For symmetry, The Finks – Cloher’s fellow signees to Courtney Barnett’s Milk! label – open the evening with their charismatic melodies and charmingly awkward lyricism to celebrate the October release of Middling. It’s a nice touch that gives the line-up a sense of circularity and Barnett’s label a family feel.   

Perhaps what is most disarming about Cloher’s music is that – like many Milk! artists – she is so intensely, interestingly, Australian. She greets the audience with a healthy “G’day” that sits neatly alongside the album’s weird guitar twangs, churning basslines and casual sarcasm, “Get used to this / It's streetlights not the stars now.” The album is rolled out in its entirety and holds together on stage. It loses nothing of the original recording’s attitude soaked vibrancy.

Cloher’s stage-presence both reaches to meet the music, channelling a hypnotic intensity when in character, and generously reaches out to her punters.
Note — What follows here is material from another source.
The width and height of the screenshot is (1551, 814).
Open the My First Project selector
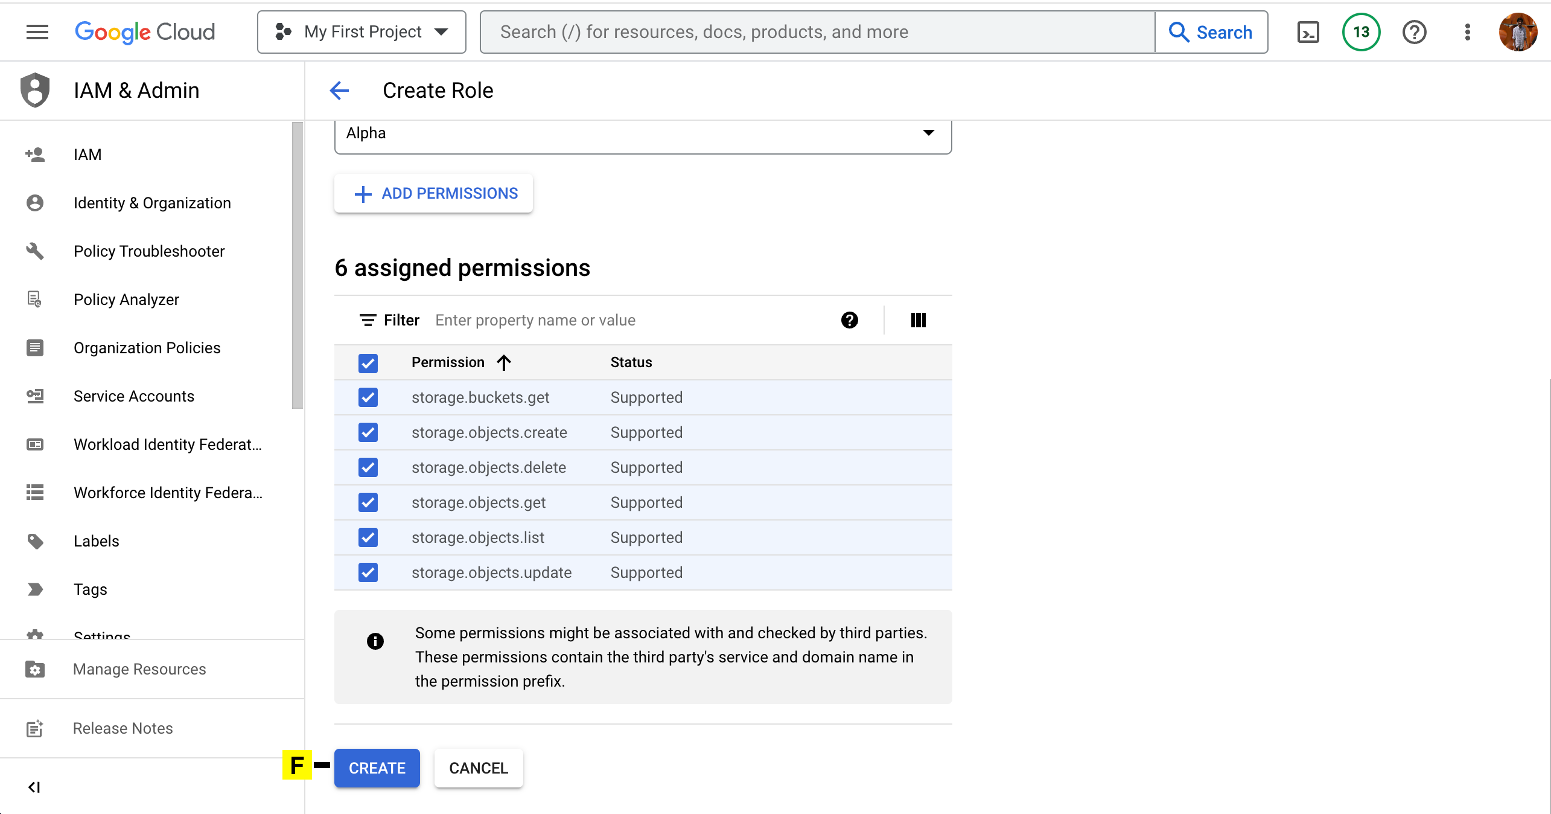(361, 32)
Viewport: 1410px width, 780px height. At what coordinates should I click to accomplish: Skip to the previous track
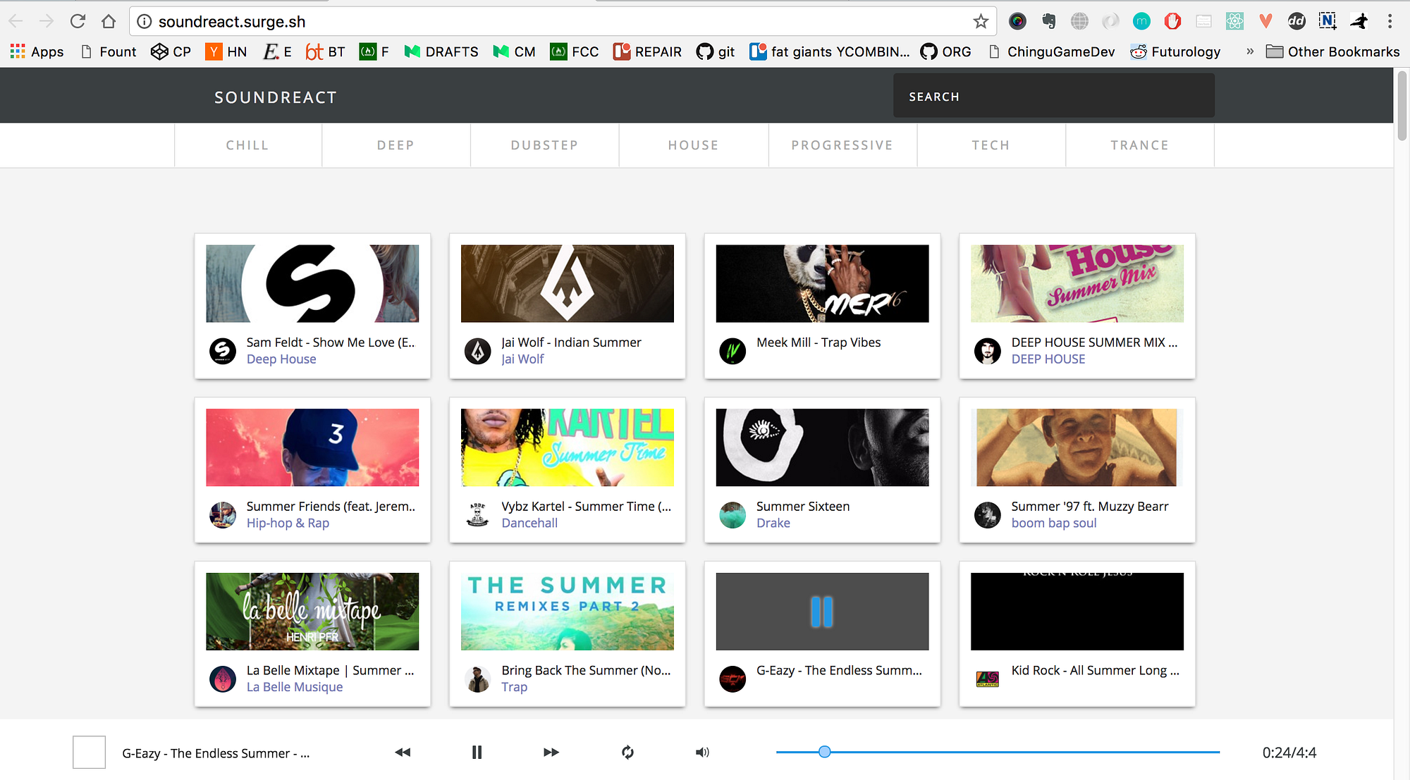403,753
Between tracks, Cloher tells stories about songs, bandmates, her dad and a meme that was made about her: someone mistook her “resting bitch face” for racist shade during a Kendrick Lamar performance at the Grammy’s. “I am Maori, I am an artist and I am gay!” was the punchline for her amused onlookers. Cloher may have picked up a guitar but she is still at home in front of an audience.